= Task requirements =
a - In the forum thread about Liverpool, which Scottish manager does buddha webb say changed the game of football forever?
b - Write a short continuation of the forum thread about the Liverpool and Manchester United game, picking up right after its last post.

= Reading passage =
★ ★ ★ ★
Yeah should be good man, gonna smoke some bong, have a lazy one and enjoy the game! I'm from Scotland, same as Dalgleish, has done well with Liverpool!


----------



## buddha webb (Jan 29, 2012)

Sure has bro..
al the best bosses are from Scotland mate...personally Bill Shankly changed the game of football forever..Liverpools finest Scottish boss...
All the best bruvva..


----------



## FarmerWiz (Feb 9, 2012)

Who are liverpool, haven't they been relegated yet?


----------



## upthearsenal (Feb 10, 2012)

buddha webb said:


> still no one here...fuckin about an hour to go and fucking hating it more than ive ever hated anything,im going to never watch the Lfc MUfc game again...its gonna kill me!!no more...cannot...cant do it.....will watch no more...viewing has stopped...Lfc MUfc no....not good for me....makes me die a little.....B,,,,aahhh not that bad,but not an enjoyable sporting event......im munted..


And yet there's another one coming up... Tomorrow isn't it? Isn't Suarez back for this one?
★ ★ ★ ★
= Given data =
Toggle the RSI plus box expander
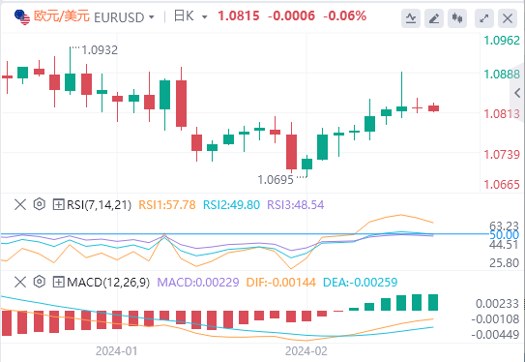Image resolution: width=525 pixels, height=362 pixels. tap(58, 204)
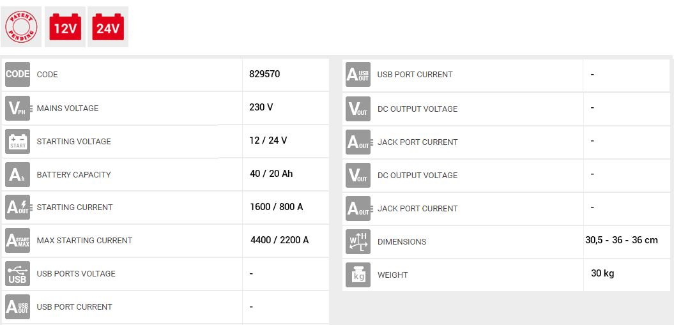Click the Starting Voltage battery START icon
This screenshot has width=674, height=325.
(17, 141)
★ ★ ★ ★
= Results of the tasks =
a - Bill Shankly

b -
Shit, now that I think of it, considering the racism spat, this should be an interesting game...


----------



## upthearsenal (Feb 10, 2012)

buddha webb said:


> Sure has bro..
> al the best bosses are from Scotland mate...personally Bill Shankly changed the game of football forever..Liverpools finest Scottish boss...
> All the best bruvva..


Yeah bro, and you can't forget Souness... oh wait... 

(only joking)


----------



## buddha webb (Feb 11, 2012)

Souness was a footballing legend!! not a managerial one....unfortunately!!
10 mins till the pain returns......


----------



## OnlyDopesSmokeDope (Feb 11, 2012)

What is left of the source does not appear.